Copy, from the listing, every line in which the string "filter" is present.

═════ DATA PROVIDED

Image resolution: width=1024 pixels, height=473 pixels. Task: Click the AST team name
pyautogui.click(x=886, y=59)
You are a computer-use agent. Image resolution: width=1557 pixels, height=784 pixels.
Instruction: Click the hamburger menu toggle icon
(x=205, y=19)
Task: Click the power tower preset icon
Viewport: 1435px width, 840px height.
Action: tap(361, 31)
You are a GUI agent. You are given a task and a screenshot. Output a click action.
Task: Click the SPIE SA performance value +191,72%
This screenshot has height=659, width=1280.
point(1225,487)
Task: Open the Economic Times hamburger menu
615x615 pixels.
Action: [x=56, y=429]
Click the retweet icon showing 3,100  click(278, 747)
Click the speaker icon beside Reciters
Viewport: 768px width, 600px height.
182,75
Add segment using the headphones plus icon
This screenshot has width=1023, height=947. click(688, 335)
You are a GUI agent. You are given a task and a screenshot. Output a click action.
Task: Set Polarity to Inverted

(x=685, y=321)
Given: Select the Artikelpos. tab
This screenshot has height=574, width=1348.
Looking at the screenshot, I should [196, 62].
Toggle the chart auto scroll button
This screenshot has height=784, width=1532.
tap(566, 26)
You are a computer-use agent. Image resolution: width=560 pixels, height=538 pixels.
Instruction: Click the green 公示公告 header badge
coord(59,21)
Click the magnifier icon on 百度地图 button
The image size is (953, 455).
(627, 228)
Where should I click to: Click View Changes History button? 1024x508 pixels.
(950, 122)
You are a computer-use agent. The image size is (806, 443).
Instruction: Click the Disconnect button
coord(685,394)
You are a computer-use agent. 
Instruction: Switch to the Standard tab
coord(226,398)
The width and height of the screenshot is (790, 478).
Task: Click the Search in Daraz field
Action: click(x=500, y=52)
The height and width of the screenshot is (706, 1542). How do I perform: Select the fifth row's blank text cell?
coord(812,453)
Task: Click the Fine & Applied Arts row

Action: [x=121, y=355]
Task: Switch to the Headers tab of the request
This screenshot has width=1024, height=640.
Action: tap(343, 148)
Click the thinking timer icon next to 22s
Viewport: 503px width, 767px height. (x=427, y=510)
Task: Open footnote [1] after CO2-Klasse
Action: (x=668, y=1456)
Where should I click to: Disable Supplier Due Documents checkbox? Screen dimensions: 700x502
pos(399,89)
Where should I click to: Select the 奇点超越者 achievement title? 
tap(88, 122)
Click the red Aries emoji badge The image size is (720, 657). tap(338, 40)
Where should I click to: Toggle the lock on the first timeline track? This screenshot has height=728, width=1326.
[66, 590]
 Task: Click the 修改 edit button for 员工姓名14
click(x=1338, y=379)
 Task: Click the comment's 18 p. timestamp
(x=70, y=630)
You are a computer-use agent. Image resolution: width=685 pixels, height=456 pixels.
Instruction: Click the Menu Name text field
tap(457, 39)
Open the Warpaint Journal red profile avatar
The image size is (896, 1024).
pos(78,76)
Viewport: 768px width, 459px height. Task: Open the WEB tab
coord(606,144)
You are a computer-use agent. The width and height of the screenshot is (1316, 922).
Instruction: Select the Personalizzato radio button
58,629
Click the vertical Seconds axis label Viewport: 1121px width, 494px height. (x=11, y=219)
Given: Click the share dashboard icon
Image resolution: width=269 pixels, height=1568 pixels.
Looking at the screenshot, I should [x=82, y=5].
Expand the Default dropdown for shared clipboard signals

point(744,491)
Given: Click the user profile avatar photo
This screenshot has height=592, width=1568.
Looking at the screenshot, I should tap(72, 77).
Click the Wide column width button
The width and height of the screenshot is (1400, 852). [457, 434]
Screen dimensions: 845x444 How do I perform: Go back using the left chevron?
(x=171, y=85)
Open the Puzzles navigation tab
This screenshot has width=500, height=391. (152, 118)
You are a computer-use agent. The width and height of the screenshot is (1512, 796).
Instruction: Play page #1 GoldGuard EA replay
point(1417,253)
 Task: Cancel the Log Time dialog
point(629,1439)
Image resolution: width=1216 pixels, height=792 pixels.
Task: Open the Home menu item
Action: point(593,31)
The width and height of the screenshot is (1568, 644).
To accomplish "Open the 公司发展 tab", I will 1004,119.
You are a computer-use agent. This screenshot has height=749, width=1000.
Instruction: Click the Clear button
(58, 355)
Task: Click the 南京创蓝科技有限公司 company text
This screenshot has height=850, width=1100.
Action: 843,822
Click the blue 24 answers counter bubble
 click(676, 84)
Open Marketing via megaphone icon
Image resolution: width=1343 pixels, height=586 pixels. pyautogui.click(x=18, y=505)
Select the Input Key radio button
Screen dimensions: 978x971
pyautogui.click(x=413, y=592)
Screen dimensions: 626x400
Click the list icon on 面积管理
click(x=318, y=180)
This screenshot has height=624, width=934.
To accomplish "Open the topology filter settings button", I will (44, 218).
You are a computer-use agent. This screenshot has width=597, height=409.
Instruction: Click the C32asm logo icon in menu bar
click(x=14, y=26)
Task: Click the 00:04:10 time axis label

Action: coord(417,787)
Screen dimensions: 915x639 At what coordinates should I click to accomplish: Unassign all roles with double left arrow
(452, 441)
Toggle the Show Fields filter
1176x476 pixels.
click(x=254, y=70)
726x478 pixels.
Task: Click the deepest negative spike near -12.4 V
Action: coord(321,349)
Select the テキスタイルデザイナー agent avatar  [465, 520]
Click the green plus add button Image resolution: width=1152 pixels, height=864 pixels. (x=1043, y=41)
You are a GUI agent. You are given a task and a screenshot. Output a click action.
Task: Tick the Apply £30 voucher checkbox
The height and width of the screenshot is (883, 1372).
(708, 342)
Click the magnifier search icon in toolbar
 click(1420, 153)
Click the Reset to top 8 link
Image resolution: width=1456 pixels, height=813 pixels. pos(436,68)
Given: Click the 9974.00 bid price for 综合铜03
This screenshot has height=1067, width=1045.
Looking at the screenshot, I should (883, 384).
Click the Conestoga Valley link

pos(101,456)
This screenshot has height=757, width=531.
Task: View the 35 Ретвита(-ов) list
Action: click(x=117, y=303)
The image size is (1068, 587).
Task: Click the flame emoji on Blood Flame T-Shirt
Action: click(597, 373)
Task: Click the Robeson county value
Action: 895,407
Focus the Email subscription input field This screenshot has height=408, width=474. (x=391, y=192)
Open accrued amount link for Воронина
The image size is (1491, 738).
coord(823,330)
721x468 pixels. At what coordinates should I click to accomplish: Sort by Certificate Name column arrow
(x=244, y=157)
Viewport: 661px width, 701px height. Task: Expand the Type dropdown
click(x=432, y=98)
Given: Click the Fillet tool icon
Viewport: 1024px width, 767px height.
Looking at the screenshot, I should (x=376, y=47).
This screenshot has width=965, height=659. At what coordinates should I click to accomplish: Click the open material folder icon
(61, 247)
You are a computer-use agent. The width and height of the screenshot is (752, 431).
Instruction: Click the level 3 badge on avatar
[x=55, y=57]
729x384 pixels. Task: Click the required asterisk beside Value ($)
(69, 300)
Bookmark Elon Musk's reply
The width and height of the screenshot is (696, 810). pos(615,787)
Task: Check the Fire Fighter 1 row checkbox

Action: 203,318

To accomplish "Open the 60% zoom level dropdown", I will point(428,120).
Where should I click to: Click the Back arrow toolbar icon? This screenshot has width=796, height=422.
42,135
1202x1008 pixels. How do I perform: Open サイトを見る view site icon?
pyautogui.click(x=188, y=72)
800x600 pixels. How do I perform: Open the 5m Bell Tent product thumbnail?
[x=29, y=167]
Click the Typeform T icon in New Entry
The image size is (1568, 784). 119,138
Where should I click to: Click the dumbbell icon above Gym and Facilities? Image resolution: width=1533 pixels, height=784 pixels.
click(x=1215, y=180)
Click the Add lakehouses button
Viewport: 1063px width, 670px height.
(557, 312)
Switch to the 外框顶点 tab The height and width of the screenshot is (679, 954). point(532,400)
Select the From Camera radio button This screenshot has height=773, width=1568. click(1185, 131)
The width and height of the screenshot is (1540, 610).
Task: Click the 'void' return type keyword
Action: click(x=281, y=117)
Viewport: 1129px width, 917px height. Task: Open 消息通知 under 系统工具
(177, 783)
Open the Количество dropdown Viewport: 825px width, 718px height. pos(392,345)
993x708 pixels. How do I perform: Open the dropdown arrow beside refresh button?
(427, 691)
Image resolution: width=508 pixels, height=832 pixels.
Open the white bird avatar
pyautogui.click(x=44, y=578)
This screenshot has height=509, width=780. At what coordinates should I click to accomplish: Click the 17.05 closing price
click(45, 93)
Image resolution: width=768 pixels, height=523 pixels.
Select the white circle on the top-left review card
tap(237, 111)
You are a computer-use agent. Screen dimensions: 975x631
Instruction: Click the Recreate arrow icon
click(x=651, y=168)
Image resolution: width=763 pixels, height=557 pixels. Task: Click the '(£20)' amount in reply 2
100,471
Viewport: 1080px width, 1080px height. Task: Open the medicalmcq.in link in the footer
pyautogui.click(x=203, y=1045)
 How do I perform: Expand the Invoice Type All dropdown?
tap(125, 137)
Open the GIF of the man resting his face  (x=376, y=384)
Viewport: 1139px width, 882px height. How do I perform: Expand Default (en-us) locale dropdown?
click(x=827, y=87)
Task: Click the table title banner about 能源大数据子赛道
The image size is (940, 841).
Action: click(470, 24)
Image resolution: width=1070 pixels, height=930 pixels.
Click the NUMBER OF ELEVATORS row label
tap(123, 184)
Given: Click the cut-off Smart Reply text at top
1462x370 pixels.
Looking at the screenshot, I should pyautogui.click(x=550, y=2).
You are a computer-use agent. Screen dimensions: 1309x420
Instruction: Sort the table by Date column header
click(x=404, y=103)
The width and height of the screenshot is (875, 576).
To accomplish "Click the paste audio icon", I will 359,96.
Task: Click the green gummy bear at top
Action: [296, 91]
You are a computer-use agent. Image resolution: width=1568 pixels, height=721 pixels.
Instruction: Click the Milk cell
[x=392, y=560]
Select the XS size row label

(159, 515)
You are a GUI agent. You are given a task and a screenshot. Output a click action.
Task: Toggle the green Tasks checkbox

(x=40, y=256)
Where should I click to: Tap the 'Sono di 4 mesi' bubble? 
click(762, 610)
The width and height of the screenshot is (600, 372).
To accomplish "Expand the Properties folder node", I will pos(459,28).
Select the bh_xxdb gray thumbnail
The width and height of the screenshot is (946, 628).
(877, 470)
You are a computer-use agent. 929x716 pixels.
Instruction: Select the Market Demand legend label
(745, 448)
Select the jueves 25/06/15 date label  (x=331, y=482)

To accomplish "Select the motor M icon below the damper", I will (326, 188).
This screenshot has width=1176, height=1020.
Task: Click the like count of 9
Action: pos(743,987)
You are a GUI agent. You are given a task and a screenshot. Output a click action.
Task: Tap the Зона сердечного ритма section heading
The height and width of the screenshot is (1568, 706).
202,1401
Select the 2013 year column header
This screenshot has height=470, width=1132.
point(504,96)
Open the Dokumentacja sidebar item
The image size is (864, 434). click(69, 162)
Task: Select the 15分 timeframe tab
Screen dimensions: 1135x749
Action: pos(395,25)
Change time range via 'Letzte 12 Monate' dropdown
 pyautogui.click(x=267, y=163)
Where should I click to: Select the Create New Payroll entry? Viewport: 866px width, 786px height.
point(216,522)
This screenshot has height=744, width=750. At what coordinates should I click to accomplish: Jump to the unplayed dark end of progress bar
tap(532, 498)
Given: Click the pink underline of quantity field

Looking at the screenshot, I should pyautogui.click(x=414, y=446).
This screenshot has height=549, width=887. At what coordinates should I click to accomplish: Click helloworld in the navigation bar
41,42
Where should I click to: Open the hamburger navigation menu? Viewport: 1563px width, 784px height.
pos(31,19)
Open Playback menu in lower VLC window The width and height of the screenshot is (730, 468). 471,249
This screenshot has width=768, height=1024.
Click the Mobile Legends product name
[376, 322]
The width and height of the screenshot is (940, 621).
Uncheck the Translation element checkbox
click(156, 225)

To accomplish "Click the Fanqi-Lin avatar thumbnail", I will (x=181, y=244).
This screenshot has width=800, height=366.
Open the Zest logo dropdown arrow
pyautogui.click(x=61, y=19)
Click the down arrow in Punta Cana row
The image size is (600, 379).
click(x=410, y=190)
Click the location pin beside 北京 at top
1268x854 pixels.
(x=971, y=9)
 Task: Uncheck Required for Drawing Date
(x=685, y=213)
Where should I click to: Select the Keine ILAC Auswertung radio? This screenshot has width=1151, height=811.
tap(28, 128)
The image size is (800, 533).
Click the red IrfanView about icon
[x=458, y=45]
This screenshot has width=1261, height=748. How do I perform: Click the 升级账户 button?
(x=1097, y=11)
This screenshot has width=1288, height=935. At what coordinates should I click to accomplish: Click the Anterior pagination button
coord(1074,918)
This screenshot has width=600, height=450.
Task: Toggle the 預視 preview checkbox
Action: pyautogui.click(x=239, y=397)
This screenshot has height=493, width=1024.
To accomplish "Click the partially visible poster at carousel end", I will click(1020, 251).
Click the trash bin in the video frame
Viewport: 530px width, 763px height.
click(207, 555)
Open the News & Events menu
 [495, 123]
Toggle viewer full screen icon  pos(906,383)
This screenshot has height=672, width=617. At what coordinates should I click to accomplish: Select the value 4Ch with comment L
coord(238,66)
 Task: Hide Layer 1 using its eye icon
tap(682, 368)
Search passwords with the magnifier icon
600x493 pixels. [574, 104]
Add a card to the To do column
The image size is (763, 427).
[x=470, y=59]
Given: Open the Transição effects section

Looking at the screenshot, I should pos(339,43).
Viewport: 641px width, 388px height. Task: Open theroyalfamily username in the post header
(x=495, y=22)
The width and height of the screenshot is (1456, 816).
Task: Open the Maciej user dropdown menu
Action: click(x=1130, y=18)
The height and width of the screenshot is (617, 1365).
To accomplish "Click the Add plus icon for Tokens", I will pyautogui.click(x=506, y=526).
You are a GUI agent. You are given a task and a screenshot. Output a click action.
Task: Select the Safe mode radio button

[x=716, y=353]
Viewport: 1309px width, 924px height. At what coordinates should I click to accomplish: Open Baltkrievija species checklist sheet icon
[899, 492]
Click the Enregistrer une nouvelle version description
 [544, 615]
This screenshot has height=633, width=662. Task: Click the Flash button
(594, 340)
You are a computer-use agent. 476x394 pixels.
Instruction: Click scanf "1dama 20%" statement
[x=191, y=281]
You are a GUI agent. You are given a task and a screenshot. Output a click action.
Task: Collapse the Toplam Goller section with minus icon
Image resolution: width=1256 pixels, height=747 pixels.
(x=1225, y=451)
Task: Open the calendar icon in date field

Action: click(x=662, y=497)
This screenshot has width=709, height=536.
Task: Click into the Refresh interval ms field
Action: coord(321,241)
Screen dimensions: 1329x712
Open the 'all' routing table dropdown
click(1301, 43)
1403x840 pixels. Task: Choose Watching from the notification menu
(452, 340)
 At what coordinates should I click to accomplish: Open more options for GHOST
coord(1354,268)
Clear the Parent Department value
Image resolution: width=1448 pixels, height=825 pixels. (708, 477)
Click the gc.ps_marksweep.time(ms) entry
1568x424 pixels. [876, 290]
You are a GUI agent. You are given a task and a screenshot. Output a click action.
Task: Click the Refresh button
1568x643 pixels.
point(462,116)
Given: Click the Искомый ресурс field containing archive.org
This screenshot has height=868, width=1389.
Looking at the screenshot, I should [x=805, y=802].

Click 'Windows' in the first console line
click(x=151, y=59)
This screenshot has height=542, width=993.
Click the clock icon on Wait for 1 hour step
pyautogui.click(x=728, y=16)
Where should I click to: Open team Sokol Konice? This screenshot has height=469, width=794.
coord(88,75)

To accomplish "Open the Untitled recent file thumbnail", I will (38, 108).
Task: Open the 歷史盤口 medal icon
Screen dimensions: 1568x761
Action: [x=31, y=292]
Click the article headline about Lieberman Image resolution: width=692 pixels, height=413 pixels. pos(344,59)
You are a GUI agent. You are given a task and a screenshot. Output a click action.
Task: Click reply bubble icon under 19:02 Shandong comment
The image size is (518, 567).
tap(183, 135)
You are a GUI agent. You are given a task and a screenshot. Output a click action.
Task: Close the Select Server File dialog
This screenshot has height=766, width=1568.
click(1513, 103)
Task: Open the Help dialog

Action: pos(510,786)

══════════

> _ANSWER AREA_:
To accomplish "Open the topology filter settings button", I will (44, 218).
Toggle the Show Fields filter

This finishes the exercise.